--- START ---
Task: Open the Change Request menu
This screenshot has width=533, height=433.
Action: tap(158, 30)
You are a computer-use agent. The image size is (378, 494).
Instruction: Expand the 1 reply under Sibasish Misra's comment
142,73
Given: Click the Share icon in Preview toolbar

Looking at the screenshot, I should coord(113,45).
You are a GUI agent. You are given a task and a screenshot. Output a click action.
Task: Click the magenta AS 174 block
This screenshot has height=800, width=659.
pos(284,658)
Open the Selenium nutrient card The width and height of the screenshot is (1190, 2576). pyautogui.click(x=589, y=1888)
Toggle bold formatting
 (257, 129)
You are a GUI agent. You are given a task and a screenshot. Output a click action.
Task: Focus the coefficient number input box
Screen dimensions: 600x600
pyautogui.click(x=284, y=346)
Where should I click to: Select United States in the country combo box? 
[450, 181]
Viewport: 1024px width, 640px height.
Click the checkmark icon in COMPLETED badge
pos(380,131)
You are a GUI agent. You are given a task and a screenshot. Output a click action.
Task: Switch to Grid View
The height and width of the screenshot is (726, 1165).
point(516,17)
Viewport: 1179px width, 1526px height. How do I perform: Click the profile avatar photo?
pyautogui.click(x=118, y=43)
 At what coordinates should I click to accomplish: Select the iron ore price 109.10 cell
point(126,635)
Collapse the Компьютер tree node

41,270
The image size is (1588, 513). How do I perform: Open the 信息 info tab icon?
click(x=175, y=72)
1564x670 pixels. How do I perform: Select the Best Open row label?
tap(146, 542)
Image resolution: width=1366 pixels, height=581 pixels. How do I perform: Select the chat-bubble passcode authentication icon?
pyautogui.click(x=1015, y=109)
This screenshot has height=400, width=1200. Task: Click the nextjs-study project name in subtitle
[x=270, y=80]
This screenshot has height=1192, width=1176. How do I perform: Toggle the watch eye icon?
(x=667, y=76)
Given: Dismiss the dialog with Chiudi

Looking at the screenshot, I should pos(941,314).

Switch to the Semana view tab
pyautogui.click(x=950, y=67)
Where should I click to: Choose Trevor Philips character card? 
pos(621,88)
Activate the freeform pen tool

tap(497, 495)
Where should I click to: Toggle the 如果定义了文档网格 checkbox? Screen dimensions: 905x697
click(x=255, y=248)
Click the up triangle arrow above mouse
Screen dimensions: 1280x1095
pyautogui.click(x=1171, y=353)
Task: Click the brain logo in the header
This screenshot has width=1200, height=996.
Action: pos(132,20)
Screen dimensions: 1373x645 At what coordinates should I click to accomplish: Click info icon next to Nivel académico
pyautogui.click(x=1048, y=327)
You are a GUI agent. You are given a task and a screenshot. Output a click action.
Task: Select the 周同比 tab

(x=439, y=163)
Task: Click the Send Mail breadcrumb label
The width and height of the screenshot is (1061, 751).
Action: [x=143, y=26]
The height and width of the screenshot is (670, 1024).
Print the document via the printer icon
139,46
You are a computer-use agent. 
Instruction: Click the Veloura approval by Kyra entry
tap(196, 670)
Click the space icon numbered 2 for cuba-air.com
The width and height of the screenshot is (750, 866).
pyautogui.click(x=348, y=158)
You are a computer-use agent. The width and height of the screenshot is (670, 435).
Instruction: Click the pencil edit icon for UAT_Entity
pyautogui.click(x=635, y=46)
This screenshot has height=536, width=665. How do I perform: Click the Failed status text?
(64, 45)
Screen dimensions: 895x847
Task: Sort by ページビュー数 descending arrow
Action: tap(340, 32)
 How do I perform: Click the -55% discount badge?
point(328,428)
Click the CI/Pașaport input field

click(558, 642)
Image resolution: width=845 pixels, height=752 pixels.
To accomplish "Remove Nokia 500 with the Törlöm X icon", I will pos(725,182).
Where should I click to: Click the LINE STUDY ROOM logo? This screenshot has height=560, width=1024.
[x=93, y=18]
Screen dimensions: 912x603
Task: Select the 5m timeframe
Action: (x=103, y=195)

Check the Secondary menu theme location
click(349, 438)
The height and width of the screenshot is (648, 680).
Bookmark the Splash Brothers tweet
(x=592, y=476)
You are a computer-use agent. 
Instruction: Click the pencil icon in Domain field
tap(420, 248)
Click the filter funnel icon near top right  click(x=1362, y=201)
--- END ---
=== What is being asked ===
Extract from the listing above the lines between the line containing "Switch to the Semana view tab" and the line containing "Task: Click the Send Mail breadcrumb label", keeping both of those lines. Output nothing else.

=== Output for this exercise ===
Switch to the Semana view tab
pyautogui.click(x=950, y=67)
Where should I click to: Choose Trevor Philips character card? 
pos(621,88)
Activate the freeform pen tool

tap(497, 495)
Where should I click to: Toggle the 如果定义了文档网格 checkbox? Screen dimensions: 905x697
click(x=255, y=248)
Click the up triangle arrow above mouse
Screen dimensions: 1280x1095
pyautogui.click(x=1171, y=353)
Task: Click the brain logo in the header
This screenshot has width=1200, height=996.
Action: pos(132,20)
Screen dimensions: 1373x645 At what coordinates should I click to accomplish: Click info icon next to Nivel académico
pyautogui.click(x=1048, y=327)
You are a GUI agent. You are given a task and a screenshot. Output a click action.
Task: Select the 周同比 tab

(x=439, y=163)
Task: Click the Send Mail breadcrumb label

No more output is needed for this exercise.